## Contributed Session Thu.3.H 2013

#### Thursday, 15:15 - 16:45 h, Room: H 2013

**Cluster 11: Integer & mixed-integer programming** [...]

### Topology, clustering and separation

**Chair: Timo Berthold**

**Thursday, 15:15 - 15:40 h, Room: H 2013, Talk 1**

**Marcia Fampa**

MILP formulation for the software clustering problem

**Coauthors: Olinto Araújo, Viviane Kohler**

**Abstract:**

We present a mixed integer linear programming (MILP) formulation for the Software Clustering

Problem (SCP), where we divide the modules of a software system into groups or clusters, to

facilitate the work of the software maintainers. We discuss a preprocessing that reduces the size

of the instances of the SCP and introduce some valid inequalities that have been shown to be very effective in tightening the MILP formulation. Numerical results presented compare the results

obtained with the formulation proposed with the solutions obtained by the exhaustive algorithm

supported by the freely available Bunch clustering tool, for benchmark problems.

**Thursday, 15:45 - 16:10 h, Room: H 2013, Talk 2**

**Pedro G. Guillén**

Natural languages with the morphosyntactic distance as a topological space

**Coauthors: Juan Castellanos, Alejandro De Santos, Eduardo Villa**

**Abstract:**

The main aim of this paper is to give a proof of the computability of morphosyntactic distance (M.D.) over an arbitrary set of data. Since here, M.D. (defined in the works of De Santos, Villa and Guillén) can be defined over the elements of this group. Distance d induces a topological space, that we call morphosyntactic space. Based on these hypothesis, studying the properties of this space from a topological point of view. Let the associated lexical space built, that haves a semigroup structure, and could be treated as a set, regardless of its algebraic properties. Using the fact that the meaning function is inyective, it is possible to define on it the M.D. d.
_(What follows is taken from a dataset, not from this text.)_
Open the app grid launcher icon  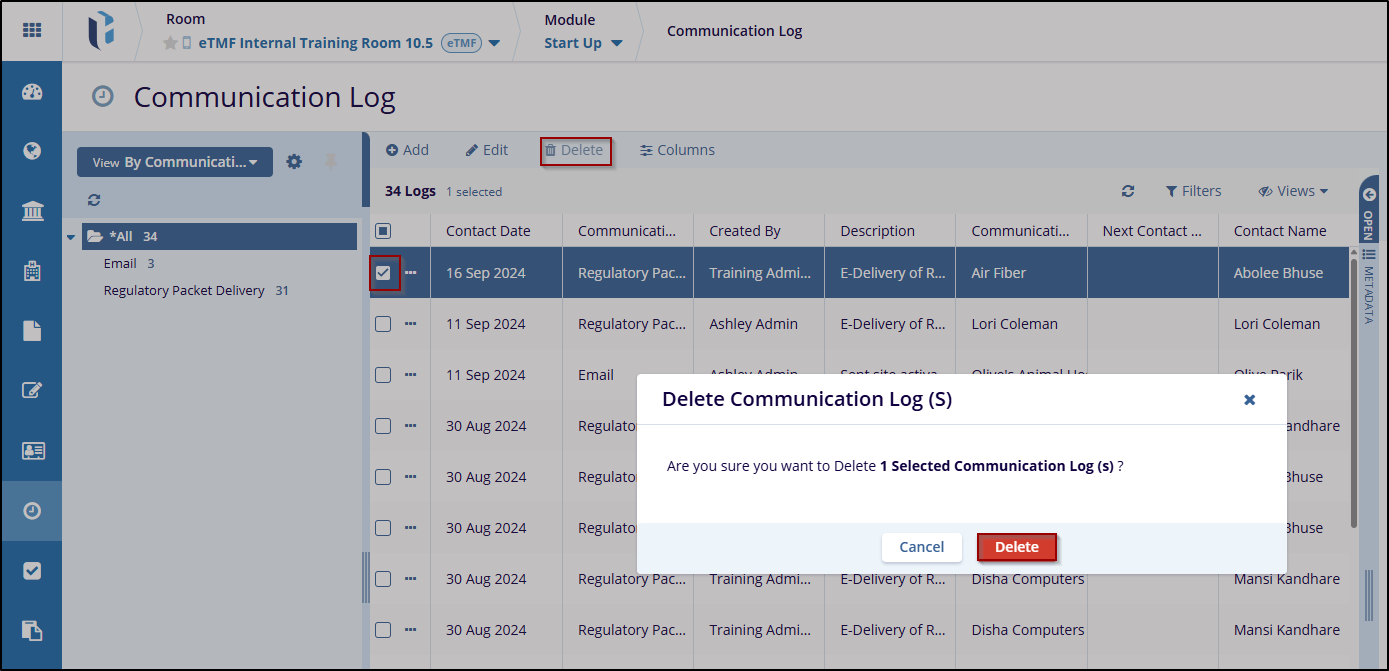tap(32, 30)
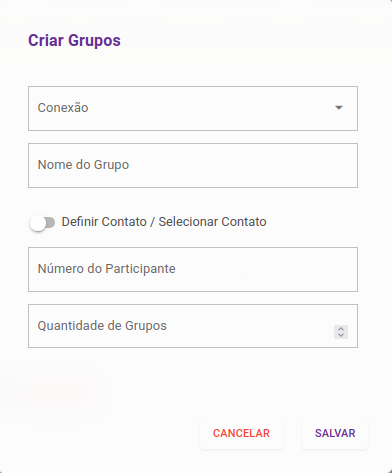Click the white switch knob
This screenshot has width=392, height=473.
point(38,223)
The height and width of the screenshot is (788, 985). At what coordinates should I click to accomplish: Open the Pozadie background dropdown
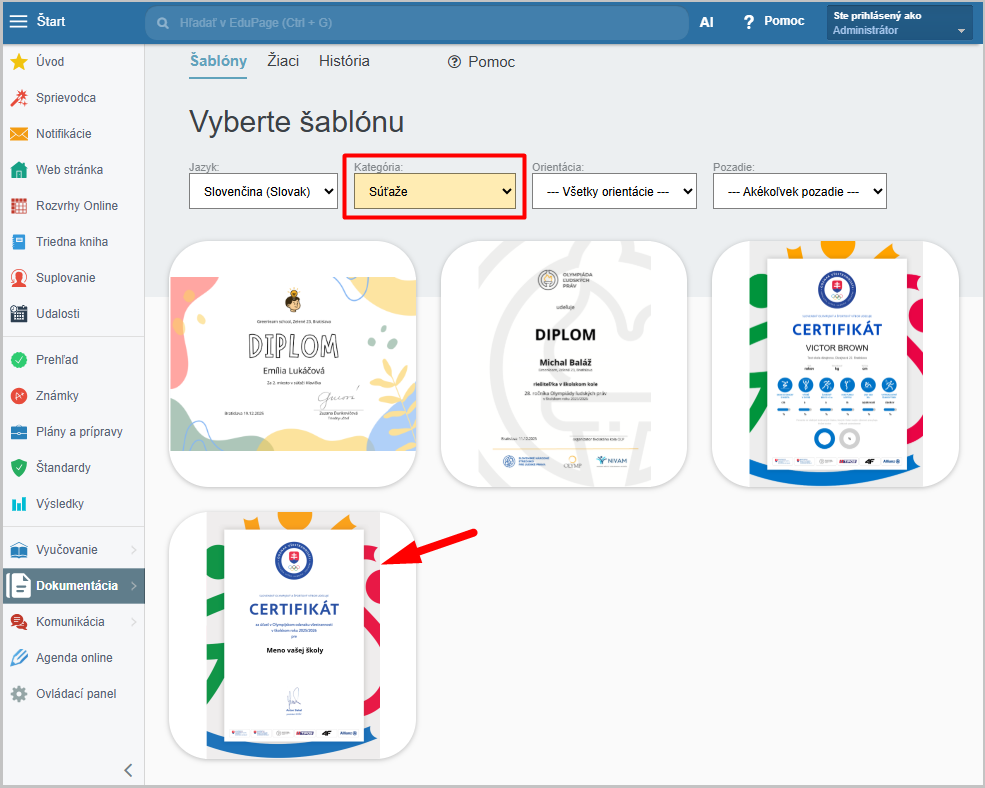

In the first section, several topological properties of morphosyntactic space are proved: total disconnection, compactness and separability. Then a comparison is proposed between different structures and morphosyntactic space.

Under the latter theorem, reasonable time to implement algorithms can be assumed over morphosyntactic space. In these conditions, is easy to conclude that the model designed to define the morphosyntactic space is computable, and therefore the algorithm of M.D. is solvable.

**Thursday, 16:15 - 16:40 h, Room: H 2013, Talk 3**

**Inácio Andruski-Guimarães**

Comparison of techniques based on linear programming to detect separation

**Abstract:**

Separation is a key feature in logistic regression. In fact, is well known that, in case of complete separation, iterative methods commonly used to maximize the likelihood, like for example Newton's method, do not converge to finite values. This phenomenon is also known as monotone likelihood, or infinite parameters. Linear programming techniques to detect separation have been proposed in the literature for logistic regression with binary response variable. But, for polytomous response variable, the time required to perform these techniques can be greater than that for fitting the model using an iterative method. The purpose with this job is to develop and implement an alternative approach to detect separation for the parameter estimation in polytomous logistic regression. This approach proposes to use as covariates a reduced set of optimum principal components of the original covariates. Principal components analysis allows the reduction of the number of dimensions and avoiding the multicollinearity of these variables. Examples on datasets taken from the literature show that the approach is feasible and works better than other techniques, in terms of amount of computing.